Shonda further talks about how her dream job has little to do with dreaming and more to do with working hard. “When I am hard at work, when I am deep in it, there is no other feeling,” she says. In those moments, when she is most inspired, she experiences the hum—a feeling she defines as striving for greatness at any cost. “I was the hum and the hum was me,” she says.
“So what do you do when the work you love starts to taste like dust?”
What happens when you lose you Hum?
You get it back.
Why do we find ourselves so frequently unhappy, trapped in the hamster wheel of accomplishment and approval, even if it is one of our own makings? From behind the screen of hard work, good work, we come to feel hard and good ourselves. But when the screen is lifted, what remains? It is absolutely true that being your own boss comes with a lot of freedoms, it also means that in walking this path of your own making, you are taking marching orders possibly from the most demanding, most critical, most merciless boss possible. You.
In her TED Talk, she explains that during that year, she forced herself to face monumental fears such as public speaking, live TV interviews, and even acting. In saying yes to these difficult and scary tasks, she “undid” the fear. But it wasn’t until one question – and one “yes” – that really pulled her life into clear focus.Rhimes clearly has a passion for her work. She calls the feeling she gets while working, “the hum,” and she lives for it. “I am the hum,” she said. So when the hum stopped for Rhimes and her work started to taste bitter, she felt lost, overworked, burned out, and with no sense of purpose.Confronting stress and the feeling inevitable burnout is terrifying, regardless of age or occupation. I personally know this very well. When you get to a point in your career, relationship, or life where you must ask, “Who am I?” it can bring unfamiliar emotions and change the way you once viewed what you love. So how do we find our hum?
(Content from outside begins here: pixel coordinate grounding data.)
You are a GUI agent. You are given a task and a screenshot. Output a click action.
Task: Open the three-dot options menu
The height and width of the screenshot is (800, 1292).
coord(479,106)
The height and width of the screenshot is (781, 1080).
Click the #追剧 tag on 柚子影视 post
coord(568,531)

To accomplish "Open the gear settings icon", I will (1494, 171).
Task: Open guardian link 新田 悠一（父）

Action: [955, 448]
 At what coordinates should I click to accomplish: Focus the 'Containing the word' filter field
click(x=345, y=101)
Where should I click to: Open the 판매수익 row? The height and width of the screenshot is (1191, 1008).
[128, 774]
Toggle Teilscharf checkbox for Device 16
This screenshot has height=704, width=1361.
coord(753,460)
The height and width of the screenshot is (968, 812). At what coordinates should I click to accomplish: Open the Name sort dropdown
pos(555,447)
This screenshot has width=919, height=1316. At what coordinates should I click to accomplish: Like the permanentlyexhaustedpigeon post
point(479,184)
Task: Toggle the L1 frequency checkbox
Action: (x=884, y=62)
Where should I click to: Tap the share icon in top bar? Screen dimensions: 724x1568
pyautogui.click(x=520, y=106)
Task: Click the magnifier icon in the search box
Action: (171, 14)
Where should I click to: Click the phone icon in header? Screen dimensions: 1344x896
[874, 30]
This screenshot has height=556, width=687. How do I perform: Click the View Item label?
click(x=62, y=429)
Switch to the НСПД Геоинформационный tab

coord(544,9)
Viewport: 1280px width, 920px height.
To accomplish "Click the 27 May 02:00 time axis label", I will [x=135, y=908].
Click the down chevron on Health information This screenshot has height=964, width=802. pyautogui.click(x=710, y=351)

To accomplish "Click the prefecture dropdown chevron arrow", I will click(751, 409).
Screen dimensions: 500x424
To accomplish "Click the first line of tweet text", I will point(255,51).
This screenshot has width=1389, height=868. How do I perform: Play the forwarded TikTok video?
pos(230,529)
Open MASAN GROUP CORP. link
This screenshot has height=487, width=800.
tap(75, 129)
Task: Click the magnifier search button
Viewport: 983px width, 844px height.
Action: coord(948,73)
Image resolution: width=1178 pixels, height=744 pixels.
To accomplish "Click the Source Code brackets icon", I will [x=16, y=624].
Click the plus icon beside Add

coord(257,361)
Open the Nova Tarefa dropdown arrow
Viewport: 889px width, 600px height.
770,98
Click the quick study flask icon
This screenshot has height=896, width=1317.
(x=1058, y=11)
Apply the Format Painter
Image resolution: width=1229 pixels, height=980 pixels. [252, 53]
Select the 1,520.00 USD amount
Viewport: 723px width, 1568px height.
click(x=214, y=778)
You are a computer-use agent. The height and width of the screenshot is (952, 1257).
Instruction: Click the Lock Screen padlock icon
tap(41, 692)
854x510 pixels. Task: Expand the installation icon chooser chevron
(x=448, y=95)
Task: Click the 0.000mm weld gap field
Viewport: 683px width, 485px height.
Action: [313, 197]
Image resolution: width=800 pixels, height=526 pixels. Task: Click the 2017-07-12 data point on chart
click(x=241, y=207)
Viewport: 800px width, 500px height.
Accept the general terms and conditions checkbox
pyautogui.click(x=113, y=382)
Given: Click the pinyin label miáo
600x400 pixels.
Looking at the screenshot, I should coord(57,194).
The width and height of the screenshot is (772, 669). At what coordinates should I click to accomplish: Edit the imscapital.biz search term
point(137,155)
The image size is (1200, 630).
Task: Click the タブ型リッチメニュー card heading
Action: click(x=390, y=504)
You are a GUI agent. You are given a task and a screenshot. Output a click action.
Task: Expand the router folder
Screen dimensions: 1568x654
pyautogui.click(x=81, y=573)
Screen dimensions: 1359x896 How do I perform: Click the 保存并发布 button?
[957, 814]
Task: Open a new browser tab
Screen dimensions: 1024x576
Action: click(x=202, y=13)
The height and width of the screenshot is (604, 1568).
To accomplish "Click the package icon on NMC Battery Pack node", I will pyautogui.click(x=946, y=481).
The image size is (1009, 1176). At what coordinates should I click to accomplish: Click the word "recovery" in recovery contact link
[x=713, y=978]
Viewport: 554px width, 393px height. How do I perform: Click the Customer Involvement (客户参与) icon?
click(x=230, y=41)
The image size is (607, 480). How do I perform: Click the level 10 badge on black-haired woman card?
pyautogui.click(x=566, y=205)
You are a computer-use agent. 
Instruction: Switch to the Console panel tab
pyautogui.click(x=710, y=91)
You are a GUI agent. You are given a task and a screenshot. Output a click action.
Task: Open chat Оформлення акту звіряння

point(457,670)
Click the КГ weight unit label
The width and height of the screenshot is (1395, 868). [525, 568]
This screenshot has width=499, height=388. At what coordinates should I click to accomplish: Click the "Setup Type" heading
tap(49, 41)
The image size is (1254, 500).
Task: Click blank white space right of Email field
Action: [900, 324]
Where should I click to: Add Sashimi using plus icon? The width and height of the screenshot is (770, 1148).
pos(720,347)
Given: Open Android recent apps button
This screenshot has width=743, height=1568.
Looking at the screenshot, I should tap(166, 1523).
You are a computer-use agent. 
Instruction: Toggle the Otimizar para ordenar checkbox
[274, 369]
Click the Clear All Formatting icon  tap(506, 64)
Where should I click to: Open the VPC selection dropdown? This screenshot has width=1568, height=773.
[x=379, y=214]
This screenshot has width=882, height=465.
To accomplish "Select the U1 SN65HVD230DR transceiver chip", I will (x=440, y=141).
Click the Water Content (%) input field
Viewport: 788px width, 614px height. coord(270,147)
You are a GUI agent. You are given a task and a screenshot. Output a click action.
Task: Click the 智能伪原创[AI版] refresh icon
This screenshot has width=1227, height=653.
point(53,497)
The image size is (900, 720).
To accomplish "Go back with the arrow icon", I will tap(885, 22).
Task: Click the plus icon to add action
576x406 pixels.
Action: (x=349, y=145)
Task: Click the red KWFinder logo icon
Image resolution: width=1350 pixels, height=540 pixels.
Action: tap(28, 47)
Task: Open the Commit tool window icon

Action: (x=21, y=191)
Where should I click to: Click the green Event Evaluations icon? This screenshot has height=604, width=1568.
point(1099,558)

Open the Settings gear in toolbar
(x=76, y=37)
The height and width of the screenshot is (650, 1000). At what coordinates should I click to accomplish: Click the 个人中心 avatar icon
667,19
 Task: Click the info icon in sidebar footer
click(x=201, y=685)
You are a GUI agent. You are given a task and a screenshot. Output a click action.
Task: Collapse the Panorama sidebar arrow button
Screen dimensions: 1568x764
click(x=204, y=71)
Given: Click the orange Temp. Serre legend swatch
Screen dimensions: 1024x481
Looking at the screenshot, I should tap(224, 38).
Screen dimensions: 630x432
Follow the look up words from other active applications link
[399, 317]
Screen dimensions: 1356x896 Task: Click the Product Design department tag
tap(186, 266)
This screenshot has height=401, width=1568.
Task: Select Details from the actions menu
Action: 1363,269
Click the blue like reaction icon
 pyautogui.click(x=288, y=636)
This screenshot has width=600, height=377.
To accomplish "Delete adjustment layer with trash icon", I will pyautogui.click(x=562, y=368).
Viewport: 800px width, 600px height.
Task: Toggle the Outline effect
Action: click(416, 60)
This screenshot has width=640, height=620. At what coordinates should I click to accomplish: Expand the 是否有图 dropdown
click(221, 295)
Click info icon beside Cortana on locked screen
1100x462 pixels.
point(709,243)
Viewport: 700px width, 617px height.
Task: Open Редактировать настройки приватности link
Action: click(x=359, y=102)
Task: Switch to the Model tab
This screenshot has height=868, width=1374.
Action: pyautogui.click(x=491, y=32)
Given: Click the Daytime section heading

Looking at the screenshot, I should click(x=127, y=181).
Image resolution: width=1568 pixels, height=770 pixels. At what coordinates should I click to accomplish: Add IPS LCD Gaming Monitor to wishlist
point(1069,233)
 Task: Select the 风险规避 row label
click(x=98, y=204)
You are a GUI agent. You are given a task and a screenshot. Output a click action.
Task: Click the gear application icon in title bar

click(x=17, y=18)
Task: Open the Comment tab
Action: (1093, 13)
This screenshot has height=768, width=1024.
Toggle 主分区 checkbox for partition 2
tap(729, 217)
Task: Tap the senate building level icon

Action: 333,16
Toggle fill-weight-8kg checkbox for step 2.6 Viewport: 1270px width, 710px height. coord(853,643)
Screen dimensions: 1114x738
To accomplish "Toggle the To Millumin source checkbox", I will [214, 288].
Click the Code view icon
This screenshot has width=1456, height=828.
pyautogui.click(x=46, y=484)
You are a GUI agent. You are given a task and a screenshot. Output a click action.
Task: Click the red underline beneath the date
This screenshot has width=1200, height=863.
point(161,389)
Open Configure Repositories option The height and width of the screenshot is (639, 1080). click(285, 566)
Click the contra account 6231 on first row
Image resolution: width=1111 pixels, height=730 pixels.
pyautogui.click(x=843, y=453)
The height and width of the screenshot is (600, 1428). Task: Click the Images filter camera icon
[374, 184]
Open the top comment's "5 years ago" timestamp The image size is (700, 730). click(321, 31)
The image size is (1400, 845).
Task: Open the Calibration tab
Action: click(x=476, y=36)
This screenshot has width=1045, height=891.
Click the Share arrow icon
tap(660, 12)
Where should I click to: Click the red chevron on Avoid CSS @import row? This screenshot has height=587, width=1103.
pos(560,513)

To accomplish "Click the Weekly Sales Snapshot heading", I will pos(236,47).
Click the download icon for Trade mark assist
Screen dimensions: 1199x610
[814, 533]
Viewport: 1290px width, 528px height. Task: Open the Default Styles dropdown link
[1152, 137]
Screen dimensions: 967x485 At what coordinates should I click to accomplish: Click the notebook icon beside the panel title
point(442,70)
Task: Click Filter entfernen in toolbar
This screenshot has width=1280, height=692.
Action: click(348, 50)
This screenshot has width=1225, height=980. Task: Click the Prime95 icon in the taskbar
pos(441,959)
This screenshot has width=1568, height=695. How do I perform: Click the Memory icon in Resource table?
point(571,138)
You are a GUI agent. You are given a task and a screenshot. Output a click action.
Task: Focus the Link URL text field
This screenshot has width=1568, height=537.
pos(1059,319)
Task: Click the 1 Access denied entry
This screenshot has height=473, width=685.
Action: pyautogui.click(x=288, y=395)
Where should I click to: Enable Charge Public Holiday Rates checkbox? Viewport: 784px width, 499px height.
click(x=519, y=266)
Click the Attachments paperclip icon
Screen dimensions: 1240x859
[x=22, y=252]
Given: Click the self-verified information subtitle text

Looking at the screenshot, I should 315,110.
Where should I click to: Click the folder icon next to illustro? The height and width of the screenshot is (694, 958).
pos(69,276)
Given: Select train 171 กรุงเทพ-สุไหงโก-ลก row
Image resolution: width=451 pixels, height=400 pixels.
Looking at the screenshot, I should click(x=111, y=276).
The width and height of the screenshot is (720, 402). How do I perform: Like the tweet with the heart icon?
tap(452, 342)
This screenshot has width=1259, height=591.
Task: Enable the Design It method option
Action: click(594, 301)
Personally, I have had to remind myself of what is important to me, why I have chosen to do what I do and what it is that I am hoping to achieve. Once I was able to answer these questions, I could feel myself regaining my sense of purpose. As I continue to work towards regaining my hum, I notice the changes, I begin to love my work again, my studies, my life and the future I am building for myself. I start to feel like myself again. By critically assessing where I was falling short and unpacking the ways in which I was dishonouring myself, I was able to start finding myself again by saying yes to self-love, yes to building new relationships, yes to learning new skills, yes to stepping out of my comfort zone, yes to taking better care of myself, yes to possibilities.
I personally define the hum as striving for greatness against all odds, it is the space where you operate at your optimal level, doing your absolute best while putting your heart into it.
“There’s a hum that happens inside my head when I hit a certain writing rhythm, a certain speed. When laying track goes from feeling like climbing a mountain on my hands and knees to feeling like flying effortlessly through the air. Like breaking the sound barrier. everything inside me just shifts. I break the writing barrier. And the feeling of laying track changes, transforms, shifts from exertion into exultation.”
I hope you enjoy this TED Talk as much as I did, if not more. And I hope that you always find your hum. I will be doing a review on the book soon!